MediaTekなどの事例もあるが、ここでは、中国Huawei/HiSiliconの当時の最先端モバイルプロセッサ「KIRIN960」のArm Cortex-A53 4コア部と比較を行った。詳細な数字はテカナリエレポートに掲載してある。
ともに4コアでの面積は4.XXmm2だ。こう書くとほぼ同じ面積のように見えるが、実数では明らかに差が存在している。ここではどちらが良いかをいうつもりはないが、筆者が行っているコンサル業務やセミナーなどでは、RISC-VとArmの差をさらに踏み込んで解説させていただいている。
明らかになった面積差は、性能やコストに直結する。弊社では必ず実チップを入手し、マイクロメートル(μm)オーダーで測長し、差を明確にして解説するよう心掛けている。「実シリコンでのみ判定する」――。これが当社のポリシーだ。
図6は、GoogleのエッジAI用プロセッサ「Edge TPU」と、中国KendryteのエッジAI用プロセッサ「K210」である。

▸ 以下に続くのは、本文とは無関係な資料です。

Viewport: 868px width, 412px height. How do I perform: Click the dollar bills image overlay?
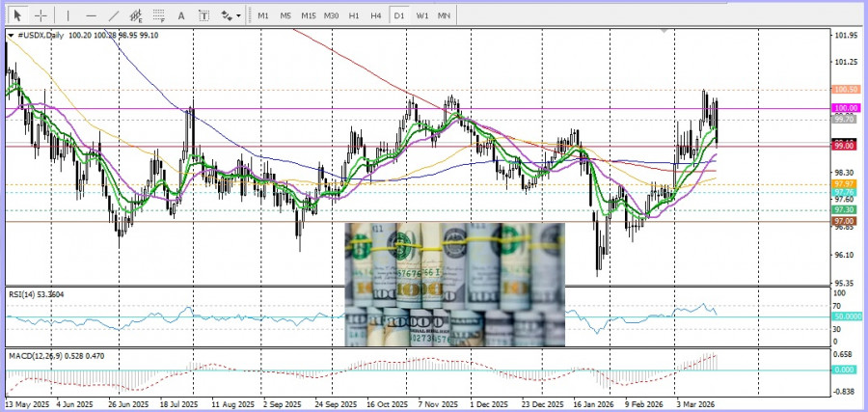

掲載しているチップの写真はいずれも極めて鮮明な写真が存在するが、ここでは加工している。実際のチップには10層を超える配線層があり、全く内部を見ることができない。鮮明に見えないようにした加工写真とはいえ、配線層を剥離(膨大な手間と費用がかかっている)して内部のトランジスタ部が分かるものを掲載しているので、ご了承いただきたい。

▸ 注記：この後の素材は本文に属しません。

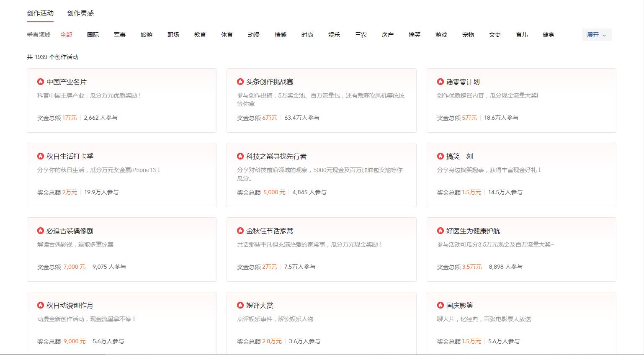Select the 创作活动 tab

図6の2チップは、ほぼ同じ機能を持っている。ホストとなるCPUとAIアクセラレーターで構成されている。GoogleはArmコアを、KendryteはRISC-Vコアを採用している。どちらが良いという話ではなく、2021年現在、似たような仕様のチップで、Arm版もあればRISC-V版もあるという状況が広がっていることをお伝えしたい。

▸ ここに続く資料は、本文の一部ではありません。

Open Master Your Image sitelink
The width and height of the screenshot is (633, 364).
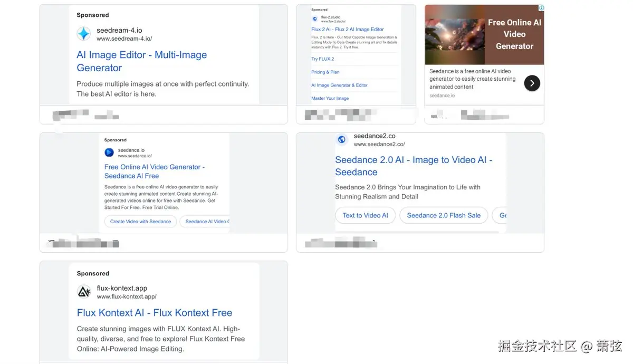tap(330, 98)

2020年代になり、半導体産業は供給問題、米中問題、次世代の投資合戦など新たな局面に入っている。さまざまなパラメーターが同時に動いているわけだ。こうした中で、CPUを観察、解析し、その傾向を捉えた上で半導体戦略を判断する必要性は日々、高まっている(ちなみに、チップの性能や特長を、各社の発表資料ではなく実シリコンの解析によって判断するというのは、海外では常識となっている。日本ではシリコンを見ずに判断することも多いのだが……)。